You need to test if the given lines intersects each other, hence, you need to check if the same y coordinate holds for both equations, such that:

`14/9 x - 8/3 = 7/2 x - 17/2`

You need to bring the fractions ro a common denominator, such that:

`28x - 48 = 63x - 153 => 28 x - 63 x = 48 - 153`

`-35x = -105 => x = 3`

`y = 14/3 - 8/3 => y = 6/3 => y = 2`

**Hence, testing if the lines intersects each other yields that they do at `(3,2).` **

To prove that the lines d1 and d2 are intercepting we'll have to verify if the system formed from the equations of d1 and d2 has a solution.

We'll form the system:

14x-9y-24=0

We'll add 24 both sides:

14x - 9y = 24 (1)

7x-2y-17=0

We'll add 17 both sides:

7x - 2y = 17 (2)

We'll solve the system using elimination method.
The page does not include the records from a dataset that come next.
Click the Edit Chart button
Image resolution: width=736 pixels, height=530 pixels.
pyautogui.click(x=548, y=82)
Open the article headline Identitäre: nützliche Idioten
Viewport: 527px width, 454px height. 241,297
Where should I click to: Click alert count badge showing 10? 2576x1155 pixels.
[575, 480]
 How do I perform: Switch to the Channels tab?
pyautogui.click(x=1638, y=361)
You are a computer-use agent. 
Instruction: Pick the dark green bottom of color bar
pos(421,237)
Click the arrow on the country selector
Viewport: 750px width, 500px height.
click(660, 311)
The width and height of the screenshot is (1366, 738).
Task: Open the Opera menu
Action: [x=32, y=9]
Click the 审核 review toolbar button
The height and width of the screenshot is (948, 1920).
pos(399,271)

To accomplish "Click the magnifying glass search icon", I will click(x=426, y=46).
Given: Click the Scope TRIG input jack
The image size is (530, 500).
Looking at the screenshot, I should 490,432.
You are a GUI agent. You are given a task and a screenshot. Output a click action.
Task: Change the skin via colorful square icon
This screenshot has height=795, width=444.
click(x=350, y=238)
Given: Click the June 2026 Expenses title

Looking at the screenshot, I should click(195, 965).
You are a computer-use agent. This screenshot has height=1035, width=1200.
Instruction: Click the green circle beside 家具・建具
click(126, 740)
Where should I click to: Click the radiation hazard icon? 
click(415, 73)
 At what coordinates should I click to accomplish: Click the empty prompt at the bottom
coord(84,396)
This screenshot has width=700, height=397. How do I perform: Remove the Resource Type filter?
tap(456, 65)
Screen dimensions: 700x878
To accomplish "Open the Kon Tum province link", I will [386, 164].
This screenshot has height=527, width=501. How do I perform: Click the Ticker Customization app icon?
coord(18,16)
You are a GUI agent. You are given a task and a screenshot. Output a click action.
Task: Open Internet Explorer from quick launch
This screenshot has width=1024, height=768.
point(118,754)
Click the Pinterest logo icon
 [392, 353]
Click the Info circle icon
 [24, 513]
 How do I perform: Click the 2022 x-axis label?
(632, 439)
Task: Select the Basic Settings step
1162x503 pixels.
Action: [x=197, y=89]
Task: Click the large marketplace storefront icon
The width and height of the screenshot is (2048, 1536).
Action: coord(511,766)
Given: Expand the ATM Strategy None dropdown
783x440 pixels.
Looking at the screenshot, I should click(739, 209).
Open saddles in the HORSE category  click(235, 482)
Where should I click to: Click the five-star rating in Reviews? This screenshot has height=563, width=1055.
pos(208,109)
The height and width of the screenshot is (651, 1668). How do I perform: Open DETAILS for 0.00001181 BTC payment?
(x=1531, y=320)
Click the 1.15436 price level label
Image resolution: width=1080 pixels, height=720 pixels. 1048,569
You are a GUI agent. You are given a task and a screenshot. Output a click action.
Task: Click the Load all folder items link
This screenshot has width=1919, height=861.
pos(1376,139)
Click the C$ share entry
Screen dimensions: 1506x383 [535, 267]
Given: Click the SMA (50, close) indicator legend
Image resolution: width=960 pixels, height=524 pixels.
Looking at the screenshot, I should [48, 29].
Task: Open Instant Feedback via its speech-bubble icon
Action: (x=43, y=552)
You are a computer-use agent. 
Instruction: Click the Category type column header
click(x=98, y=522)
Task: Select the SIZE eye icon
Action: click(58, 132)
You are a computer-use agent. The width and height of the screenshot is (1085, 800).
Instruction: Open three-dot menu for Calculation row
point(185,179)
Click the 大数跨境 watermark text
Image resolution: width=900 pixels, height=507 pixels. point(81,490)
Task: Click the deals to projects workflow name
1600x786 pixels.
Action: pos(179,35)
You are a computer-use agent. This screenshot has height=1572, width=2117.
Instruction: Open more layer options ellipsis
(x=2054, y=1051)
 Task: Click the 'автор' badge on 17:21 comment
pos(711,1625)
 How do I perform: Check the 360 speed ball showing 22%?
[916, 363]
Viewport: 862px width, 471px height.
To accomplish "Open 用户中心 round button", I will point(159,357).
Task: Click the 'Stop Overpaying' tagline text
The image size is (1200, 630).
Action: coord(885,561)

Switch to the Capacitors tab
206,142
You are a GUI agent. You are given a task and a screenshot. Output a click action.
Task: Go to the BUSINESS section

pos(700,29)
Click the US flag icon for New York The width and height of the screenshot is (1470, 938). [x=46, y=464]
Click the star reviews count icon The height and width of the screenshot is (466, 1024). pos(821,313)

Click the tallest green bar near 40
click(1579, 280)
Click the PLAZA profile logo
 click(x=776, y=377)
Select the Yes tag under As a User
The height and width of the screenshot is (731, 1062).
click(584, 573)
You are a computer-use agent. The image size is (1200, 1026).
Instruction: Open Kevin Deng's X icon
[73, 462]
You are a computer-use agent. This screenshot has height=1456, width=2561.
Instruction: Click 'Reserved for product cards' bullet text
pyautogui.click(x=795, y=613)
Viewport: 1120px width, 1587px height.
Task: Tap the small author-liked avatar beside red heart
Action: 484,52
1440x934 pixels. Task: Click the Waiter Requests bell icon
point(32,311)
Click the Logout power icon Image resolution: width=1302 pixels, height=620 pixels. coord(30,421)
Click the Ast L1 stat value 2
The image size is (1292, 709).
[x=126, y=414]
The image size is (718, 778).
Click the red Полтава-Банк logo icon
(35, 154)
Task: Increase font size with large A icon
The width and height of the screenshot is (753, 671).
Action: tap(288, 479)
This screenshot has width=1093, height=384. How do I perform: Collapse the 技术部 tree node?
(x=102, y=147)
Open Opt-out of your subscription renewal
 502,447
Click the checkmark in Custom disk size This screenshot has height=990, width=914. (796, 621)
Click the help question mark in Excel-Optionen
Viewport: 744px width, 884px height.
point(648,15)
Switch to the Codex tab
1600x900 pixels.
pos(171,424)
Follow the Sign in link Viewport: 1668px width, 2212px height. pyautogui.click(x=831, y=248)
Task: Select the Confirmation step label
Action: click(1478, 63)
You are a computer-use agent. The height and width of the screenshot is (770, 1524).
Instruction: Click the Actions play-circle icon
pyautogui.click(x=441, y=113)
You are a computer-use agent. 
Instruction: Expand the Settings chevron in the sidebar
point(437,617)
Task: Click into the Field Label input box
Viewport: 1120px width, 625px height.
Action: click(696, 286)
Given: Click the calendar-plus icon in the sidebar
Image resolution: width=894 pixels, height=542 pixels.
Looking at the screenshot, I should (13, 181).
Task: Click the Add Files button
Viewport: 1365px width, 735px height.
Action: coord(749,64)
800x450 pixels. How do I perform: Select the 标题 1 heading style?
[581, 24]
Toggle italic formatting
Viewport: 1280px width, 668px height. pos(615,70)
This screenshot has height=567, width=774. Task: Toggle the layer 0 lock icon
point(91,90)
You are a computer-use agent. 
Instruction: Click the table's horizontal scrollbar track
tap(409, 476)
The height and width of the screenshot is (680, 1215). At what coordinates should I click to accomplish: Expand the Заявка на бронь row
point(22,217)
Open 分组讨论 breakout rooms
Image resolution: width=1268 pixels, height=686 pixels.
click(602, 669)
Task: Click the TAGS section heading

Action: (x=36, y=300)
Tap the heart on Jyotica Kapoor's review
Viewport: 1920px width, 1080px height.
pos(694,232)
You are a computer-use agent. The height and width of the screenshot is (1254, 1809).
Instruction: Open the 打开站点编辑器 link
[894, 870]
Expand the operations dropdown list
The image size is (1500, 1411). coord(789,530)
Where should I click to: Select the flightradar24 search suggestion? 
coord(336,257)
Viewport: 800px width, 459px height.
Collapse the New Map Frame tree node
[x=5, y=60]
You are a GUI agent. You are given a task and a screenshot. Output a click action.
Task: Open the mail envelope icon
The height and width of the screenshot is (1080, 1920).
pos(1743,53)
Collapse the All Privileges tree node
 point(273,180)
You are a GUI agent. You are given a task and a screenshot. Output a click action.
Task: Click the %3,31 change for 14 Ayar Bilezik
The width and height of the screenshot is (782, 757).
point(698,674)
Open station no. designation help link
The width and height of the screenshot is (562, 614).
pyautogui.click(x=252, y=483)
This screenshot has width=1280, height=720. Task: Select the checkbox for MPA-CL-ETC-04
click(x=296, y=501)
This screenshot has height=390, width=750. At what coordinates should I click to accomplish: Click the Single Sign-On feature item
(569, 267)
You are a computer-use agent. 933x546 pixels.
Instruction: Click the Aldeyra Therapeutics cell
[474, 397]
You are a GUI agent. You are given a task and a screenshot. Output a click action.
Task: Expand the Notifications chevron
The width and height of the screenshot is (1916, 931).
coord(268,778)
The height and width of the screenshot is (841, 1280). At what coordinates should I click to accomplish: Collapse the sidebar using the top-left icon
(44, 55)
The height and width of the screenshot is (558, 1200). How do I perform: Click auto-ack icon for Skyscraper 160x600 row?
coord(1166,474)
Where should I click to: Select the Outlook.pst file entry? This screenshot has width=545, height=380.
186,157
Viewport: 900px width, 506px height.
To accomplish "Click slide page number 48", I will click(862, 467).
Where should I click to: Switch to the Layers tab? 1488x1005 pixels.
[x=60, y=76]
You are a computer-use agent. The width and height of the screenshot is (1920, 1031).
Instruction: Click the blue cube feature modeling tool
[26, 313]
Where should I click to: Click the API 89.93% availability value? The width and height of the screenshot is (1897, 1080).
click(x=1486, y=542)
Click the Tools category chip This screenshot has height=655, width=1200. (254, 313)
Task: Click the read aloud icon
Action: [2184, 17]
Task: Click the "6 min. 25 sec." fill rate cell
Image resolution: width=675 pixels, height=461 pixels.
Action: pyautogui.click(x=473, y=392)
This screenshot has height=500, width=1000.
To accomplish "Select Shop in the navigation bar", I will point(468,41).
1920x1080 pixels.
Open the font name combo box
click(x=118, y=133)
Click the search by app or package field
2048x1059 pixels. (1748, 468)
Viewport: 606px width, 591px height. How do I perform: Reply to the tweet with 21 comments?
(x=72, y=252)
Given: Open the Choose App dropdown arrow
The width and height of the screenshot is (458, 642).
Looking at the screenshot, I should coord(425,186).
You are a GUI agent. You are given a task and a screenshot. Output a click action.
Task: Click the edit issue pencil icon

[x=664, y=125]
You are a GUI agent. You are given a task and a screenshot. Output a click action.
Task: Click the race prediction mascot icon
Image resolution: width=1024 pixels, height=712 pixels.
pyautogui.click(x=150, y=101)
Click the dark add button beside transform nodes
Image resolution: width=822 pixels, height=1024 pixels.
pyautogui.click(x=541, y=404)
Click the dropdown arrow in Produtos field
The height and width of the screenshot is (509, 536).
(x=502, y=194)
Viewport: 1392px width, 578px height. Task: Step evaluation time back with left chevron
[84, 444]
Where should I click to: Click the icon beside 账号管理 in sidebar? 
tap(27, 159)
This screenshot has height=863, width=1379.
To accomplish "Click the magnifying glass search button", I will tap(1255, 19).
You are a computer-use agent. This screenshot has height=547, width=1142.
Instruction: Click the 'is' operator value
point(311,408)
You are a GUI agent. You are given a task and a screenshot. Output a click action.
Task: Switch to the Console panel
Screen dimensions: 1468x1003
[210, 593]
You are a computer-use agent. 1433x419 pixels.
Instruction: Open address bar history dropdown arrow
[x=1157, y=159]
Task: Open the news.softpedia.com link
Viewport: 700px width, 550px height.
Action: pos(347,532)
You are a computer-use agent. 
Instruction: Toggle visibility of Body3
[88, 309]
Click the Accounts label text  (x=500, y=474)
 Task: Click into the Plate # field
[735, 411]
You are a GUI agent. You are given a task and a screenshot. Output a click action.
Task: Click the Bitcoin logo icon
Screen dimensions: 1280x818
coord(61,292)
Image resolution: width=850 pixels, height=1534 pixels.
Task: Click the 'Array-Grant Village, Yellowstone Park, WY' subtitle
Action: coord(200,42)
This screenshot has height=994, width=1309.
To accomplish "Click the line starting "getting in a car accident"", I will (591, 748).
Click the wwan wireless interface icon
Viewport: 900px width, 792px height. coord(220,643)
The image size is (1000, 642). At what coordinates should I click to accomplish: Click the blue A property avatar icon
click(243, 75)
For this reason, we'll multiply (2) by -2 and we'll add the resulting equation to (1):

-14x + 4y = -34 (3)

(1) + (3): 14x - 9y - 14x + 4y = 24 - 34

We'll eliminate and combine like terms:

-5y = -10

We'll divide by -5:

**y = 2**

We'll substitute y in (1):

14x - 9y = 24

14x - 18 = 24

14x = 24 + 18

14x = 42

7x = 21

x = 3

The solution of the system represents the intercepting point of the lines. The intercepting point has the coordinates: (3,2).